Global women’s health at risk
At the same time, women’s rights and health are under renewed threat, as access to reproductive healthcare is restricted, legal protections are weakened, and bodily autonomy is increasingly contested in law and policy across multiple contexts.
Doctors in Ukraine describe this winter as one of the harshest, with temperatures dropping to –20°C and the Russian Federation stepping up attacks on energy infrastructure, leaving millions without water, light or heat. In early January, a series of strikes cut power and heating for up to 2.7 million people across Ukraine.
When electricity drops in a maternity hospital, the consequences are immediate. Operating theatre lights, suction machines, oxygen systems, monitors, incubators, ventilators, blood storage – all these depend on stable power. A short blackout during a Caesarean section or in the minutes after a birth can mean the difference between life and death.
In recent weeks, an attack in Zaporizhia damaged another maternity hospital that United Nations Population Fund was in the process of fortifying against shelling. This year alone, 23 major attacks on healthcare facilities have been recorded, bringing the total to over 2,700 since the start of the full-scale invasion.

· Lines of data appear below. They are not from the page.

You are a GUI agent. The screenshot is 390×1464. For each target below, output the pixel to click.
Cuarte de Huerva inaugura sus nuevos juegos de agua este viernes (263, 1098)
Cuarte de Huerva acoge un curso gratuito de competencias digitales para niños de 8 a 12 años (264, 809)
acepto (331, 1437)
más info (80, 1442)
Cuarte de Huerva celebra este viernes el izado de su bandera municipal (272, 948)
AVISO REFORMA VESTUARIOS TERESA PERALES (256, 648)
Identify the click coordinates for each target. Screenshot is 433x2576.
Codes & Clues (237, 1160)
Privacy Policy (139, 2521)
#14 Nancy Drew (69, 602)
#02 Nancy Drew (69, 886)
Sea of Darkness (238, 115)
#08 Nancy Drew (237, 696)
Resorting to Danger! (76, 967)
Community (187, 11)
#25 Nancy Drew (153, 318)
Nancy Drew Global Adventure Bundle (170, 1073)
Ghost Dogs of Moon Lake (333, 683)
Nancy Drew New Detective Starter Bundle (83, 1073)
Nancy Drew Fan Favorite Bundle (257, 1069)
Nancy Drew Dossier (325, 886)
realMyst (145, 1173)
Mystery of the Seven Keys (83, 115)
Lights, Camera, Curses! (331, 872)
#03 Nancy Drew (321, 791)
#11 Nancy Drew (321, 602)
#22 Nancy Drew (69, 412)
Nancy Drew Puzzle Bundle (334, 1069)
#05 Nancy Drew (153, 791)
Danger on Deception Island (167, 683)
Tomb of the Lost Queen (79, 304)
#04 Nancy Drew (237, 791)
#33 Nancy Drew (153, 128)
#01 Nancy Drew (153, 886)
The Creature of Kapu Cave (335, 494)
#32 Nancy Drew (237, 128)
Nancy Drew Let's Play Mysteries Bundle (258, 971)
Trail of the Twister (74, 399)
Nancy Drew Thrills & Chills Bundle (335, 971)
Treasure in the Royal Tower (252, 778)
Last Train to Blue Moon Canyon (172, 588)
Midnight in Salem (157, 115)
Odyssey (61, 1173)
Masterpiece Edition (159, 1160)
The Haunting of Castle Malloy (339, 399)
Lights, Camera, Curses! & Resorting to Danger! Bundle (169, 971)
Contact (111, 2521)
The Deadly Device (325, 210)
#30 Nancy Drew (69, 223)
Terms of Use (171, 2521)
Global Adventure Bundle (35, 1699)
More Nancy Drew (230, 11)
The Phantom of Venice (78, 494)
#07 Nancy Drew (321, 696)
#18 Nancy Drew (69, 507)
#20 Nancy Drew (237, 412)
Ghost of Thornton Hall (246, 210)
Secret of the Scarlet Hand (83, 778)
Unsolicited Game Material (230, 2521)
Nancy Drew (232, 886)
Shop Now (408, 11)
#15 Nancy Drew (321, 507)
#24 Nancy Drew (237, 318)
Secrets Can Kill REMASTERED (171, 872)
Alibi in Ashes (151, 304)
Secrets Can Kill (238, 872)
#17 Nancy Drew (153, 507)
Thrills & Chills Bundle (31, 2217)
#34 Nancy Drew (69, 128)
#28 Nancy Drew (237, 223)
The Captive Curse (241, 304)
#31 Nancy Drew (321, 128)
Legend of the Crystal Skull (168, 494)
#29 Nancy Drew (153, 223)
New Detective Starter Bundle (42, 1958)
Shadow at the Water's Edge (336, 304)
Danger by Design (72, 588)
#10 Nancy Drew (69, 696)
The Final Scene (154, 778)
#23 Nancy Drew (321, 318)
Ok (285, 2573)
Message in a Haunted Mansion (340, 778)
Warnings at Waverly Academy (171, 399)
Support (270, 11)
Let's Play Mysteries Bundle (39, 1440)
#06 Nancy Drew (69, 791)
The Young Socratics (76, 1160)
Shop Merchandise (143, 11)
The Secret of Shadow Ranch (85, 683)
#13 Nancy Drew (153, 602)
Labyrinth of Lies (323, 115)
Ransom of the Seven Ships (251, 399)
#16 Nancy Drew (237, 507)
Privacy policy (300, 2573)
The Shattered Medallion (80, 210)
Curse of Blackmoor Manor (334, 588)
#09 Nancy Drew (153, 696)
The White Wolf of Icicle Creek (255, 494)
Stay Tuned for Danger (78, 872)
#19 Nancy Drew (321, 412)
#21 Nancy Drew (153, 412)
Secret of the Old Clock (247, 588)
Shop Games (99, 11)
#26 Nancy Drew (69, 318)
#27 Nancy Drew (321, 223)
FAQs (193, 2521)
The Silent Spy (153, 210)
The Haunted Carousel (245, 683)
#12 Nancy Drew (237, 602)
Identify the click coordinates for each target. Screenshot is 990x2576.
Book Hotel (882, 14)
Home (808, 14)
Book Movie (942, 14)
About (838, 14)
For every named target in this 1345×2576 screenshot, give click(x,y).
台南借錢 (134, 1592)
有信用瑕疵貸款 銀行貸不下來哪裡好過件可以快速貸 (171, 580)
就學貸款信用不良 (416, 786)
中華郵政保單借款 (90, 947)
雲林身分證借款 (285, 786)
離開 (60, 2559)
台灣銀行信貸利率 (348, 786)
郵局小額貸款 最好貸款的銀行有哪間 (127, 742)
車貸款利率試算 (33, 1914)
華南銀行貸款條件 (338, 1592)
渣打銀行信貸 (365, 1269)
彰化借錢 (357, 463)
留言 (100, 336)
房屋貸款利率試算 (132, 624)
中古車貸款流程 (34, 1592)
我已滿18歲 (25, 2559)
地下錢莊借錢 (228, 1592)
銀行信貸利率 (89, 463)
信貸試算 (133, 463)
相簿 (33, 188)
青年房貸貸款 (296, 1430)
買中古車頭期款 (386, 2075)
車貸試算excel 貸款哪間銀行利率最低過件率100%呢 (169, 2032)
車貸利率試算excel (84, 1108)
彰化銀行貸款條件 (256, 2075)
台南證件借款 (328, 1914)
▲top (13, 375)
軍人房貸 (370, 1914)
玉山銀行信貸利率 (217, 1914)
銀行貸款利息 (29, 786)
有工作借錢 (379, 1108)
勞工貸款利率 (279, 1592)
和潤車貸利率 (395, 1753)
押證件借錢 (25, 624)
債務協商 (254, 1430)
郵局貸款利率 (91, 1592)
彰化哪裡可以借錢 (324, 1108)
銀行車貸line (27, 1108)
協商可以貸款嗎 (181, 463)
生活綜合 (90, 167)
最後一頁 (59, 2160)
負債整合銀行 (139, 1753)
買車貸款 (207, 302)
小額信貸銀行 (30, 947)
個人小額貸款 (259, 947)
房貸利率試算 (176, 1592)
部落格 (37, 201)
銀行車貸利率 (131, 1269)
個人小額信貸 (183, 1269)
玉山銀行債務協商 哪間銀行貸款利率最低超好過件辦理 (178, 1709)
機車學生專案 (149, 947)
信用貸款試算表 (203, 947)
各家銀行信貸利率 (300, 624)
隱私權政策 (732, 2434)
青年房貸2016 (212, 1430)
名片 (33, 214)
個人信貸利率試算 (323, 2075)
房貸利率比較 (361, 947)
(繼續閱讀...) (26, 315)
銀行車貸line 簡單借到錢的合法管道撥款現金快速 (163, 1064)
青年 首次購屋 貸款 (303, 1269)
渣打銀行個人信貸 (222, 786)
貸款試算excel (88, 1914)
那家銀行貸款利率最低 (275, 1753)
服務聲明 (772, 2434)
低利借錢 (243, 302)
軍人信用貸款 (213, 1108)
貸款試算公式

Let’s be clear: Attacks on hospitals and energy systems are violations of international humanitarian law, and they hit women and newborns particularly hard. These are obligations the international community has already agreed to uphold.
The toll on maternal and newborn health is mounting. Premature birth rates have risen sharply, reaching nearly 12 per cent in frontline areas — twice the national average. Doctors also report rising rates of severe, life-threatening complications among pregnant women, including hypertension and uterine rupture a clear signs of a system under extreme strain.
Women near the frontline or in displacement settings face the highest risks, forced to undertake long, dangerous journeys in the cold to clinics while navigating pregnancy amid trauma, loss, and the profound impact on mental health that this ongoing war has created.
The global commitment to ensure that every pregnancy is wanted and every childbirth is safe is under extraordinary strain in Ukraine.
Across the country, international agencies are working alongside national authorities and frontline health workers to keep maternity wards operational, support exhausted medical staff, and deliver care to women in hard-to-reach areas.
Ukrainian professionals have shown remarkable ingenuity, safeguarding electricity supplies and reinforcing backup systems to maintain continuity of care. Yet under sustained, systematic attacks on energy infrastructure, even these efforts are being pushed to their limits. In many hospitals, specialised reproductive health equipment remains heavily dependent on international support.
A mother and her newborn baby in a hospital running on generators in winter should never be treated as expendable. Protecting that life is the very purpose of multilateral cooperation.
The question now is: What are we prepared to treat as non-negotiable?
How women and newborns fare during this war will be shaped not only by the brutality of attacks, but by the priorities the international community sets in response. Protecting women and newborns must be funded, defended and upheld — without exception.